As the political temperature is on the rise with an unprecedented pace the observers are grappled with some intriguing questions with what options the Speaker is having being the Alfa conundrum.
Some opine , and they belong to the ruling coterie, that Speaker can restrict any PTI parliamentarian to cast vote is he has some doubts of floor crossing about the said member.
Similarly some are of the view that if any member casts his vote against the instructions and policy of his party , the speaker has the power to cancel the said vote.However a bare reading of the constitution overrules all such misconceptions.
It provides that:
(1) If a member of a Parliamentary Party composed of a single political party in a House-
(a) resigns from membership of his political party or joins another Parliamentary Party; or
(b) votes or abstains from voting in the House contrary to any direction issued by the Parliamentary Party to which he belongs, in relations to-
(i) election of the Prime Minister or the Chief Minister; or
(ii) a vote of confidence or a vote of no-confidence; or
(iii) a Money Bill or a Constitution (Amendment) Bill;
he may be declared in writing by the Party Head to have defected from the political party, and the Head of the Parliamentary Party may forward a copy of the declaration to the Presiding Officer, and shall similarly forward a copy thereof to the member concerned:
Provided that before making the declaration, the Party Head shall provide such member with an opportunity to show cause as to why such declaration may not be made against him.

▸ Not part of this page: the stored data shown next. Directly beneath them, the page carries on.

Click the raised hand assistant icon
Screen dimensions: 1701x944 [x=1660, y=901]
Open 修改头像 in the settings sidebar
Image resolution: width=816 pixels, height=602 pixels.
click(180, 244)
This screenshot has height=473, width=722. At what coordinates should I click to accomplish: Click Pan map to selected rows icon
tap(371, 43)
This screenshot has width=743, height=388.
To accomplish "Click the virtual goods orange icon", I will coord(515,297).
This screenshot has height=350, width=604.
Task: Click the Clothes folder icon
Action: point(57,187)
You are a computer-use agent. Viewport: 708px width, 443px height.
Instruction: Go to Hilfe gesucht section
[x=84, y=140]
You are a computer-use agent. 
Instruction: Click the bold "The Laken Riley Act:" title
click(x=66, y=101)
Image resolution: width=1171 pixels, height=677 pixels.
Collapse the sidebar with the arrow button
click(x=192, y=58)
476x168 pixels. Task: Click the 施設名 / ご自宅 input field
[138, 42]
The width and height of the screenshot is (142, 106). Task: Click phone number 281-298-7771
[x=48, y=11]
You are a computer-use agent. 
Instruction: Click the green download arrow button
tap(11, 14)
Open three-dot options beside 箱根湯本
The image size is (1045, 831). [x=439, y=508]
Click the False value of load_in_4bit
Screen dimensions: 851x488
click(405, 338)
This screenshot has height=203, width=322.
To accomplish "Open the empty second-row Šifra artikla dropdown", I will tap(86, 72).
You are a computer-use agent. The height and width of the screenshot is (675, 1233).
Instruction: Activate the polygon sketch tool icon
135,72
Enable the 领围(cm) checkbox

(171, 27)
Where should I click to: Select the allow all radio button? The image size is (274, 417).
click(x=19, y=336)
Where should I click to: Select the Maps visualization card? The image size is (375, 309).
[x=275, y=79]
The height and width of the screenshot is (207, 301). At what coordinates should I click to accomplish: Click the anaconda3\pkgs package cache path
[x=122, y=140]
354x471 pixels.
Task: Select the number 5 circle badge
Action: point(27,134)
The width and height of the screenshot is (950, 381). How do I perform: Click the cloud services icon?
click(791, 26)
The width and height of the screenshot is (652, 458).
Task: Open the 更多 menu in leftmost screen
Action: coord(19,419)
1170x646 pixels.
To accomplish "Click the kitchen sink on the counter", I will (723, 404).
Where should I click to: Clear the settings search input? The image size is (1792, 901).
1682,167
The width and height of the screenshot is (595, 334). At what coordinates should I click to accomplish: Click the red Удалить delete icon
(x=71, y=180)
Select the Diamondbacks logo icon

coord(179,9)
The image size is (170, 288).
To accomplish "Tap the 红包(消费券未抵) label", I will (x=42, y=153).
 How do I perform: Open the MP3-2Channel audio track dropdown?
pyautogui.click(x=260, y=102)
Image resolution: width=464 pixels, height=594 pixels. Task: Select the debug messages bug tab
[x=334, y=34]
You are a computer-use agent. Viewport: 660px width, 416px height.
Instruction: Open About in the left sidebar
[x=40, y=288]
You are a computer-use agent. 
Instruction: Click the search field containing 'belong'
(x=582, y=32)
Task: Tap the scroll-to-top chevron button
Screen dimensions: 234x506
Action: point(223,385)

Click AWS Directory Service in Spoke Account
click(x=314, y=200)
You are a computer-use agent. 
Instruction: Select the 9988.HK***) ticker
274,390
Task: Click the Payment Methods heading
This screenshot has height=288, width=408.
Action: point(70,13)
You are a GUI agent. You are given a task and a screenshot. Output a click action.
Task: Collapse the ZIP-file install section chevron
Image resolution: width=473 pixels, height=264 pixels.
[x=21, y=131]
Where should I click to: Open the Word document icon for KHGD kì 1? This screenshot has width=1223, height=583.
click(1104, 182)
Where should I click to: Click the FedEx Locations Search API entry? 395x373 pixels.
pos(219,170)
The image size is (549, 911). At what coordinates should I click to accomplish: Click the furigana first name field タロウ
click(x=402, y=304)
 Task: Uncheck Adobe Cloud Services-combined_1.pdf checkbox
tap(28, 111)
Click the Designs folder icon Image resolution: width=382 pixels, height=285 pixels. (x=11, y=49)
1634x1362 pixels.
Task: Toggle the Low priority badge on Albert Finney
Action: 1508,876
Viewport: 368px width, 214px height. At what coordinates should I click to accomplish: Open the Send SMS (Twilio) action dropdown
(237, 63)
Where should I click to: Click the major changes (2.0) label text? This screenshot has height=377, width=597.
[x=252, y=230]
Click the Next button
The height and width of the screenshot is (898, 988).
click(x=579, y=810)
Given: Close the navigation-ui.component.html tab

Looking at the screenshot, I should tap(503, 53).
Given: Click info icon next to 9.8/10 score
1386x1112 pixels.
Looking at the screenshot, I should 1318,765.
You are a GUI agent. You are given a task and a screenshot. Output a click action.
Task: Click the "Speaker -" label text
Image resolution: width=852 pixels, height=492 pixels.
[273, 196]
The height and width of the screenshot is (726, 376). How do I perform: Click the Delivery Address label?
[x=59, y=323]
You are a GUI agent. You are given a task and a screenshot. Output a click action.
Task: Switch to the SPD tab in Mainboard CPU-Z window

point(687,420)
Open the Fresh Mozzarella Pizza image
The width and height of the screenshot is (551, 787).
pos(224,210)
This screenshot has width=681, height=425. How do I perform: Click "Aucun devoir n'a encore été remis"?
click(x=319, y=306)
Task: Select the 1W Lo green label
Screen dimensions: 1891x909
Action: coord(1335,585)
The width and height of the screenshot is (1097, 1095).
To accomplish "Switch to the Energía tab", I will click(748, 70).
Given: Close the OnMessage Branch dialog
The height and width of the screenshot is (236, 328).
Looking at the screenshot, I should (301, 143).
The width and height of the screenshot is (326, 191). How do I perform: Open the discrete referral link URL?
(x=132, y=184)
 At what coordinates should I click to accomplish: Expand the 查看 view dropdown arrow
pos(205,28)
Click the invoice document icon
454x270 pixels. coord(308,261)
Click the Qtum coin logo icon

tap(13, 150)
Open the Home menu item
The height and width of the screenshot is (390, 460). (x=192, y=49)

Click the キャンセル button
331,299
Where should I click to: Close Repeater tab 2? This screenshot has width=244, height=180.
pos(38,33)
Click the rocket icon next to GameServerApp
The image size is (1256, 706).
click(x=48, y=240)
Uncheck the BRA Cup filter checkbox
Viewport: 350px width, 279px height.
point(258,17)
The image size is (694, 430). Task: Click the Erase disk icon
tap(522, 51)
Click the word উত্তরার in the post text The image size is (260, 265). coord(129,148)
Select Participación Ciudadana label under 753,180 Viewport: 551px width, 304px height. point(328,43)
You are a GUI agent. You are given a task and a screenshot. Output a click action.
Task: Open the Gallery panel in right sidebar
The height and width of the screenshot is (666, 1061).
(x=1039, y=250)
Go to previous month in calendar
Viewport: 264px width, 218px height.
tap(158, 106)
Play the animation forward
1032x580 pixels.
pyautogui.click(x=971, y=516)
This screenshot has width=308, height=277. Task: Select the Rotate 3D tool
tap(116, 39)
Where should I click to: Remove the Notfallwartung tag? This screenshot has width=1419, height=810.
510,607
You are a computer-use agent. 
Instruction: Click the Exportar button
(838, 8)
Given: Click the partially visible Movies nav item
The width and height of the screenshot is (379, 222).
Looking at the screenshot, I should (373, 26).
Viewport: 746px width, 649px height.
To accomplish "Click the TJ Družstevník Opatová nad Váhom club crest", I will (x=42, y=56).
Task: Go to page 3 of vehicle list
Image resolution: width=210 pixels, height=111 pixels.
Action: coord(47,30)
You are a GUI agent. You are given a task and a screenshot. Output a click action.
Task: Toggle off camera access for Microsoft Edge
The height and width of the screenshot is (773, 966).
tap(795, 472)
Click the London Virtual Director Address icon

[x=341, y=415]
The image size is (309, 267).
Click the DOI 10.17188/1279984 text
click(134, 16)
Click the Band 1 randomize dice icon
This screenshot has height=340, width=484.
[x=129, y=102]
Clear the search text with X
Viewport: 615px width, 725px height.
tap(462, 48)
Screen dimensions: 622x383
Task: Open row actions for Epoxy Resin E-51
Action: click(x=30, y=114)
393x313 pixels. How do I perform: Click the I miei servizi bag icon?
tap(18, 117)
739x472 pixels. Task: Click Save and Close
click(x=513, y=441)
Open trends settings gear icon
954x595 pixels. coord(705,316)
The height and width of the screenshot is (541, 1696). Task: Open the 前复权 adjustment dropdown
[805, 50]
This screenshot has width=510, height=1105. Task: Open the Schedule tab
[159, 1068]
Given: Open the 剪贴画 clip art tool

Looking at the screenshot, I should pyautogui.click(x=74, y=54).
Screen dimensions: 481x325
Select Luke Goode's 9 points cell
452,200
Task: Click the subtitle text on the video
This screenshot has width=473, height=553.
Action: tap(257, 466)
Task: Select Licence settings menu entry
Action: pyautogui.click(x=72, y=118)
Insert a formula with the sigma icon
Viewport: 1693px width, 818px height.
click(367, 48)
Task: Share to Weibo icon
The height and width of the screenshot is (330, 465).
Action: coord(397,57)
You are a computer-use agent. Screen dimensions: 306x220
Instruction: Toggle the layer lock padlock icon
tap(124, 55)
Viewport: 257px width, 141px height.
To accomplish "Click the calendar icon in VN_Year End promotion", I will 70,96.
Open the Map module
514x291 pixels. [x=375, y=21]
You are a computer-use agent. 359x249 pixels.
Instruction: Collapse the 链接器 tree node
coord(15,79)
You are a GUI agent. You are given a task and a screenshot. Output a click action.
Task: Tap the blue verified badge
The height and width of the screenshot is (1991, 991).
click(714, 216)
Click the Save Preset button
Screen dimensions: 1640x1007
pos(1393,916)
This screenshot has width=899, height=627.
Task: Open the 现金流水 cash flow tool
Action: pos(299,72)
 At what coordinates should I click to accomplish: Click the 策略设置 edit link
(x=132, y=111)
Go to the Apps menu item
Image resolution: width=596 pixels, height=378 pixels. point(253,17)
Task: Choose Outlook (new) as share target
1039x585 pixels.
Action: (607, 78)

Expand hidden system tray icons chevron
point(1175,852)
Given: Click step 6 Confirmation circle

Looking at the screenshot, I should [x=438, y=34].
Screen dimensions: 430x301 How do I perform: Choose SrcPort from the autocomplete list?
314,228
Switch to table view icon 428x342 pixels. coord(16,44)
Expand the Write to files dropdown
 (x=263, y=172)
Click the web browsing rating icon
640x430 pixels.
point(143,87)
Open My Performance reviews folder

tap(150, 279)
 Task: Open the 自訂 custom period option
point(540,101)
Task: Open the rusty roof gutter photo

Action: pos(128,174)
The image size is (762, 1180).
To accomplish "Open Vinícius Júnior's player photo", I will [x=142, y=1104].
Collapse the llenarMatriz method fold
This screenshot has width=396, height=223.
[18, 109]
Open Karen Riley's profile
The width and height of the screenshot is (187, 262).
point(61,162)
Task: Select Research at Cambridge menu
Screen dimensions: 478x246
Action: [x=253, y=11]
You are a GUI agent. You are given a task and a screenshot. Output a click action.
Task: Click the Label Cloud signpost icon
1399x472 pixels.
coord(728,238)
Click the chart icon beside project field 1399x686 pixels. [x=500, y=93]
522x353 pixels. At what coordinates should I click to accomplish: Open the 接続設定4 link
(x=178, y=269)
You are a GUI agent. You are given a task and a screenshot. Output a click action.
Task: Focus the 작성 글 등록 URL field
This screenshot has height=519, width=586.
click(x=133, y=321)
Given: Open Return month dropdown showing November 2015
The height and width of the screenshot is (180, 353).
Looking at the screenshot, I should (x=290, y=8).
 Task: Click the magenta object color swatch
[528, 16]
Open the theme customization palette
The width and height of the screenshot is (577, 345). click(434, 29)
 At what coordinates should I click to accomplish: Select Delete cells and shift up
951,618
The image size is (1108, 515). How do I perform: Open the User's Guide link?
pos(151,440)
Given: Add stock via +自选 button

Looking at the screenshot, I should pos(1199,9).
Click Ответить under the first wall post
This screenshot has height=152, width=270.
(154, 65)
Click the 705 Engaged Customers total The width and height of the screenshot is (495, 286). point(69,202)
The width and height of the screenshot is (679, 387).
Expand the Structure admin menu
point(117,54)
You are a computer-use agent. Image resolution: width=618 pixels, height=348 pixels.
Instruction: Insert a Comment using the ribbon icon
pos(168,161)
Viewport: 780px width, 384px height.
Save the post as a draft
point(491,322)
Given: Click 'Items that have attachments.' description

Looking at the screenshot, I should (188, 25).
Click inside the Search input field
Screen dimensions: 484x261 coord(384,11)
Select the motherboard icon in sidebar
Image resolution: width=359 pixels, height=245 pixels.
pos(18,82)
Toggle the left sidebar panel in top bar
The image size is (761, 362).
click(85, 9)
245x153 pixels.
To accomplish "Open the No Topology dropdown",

It means Speaker has a role in the said matter only when the defection is actually occurred. Before this occurrence he has nothing to do with it. He has no preventive power under the Constitution. His role is very limited. He is just supposed to ford the reference against the said member to the Election commission and nothing else. If Speaker tries to exercise powers beyond the Constitution it will be unlawful and unconstitutional.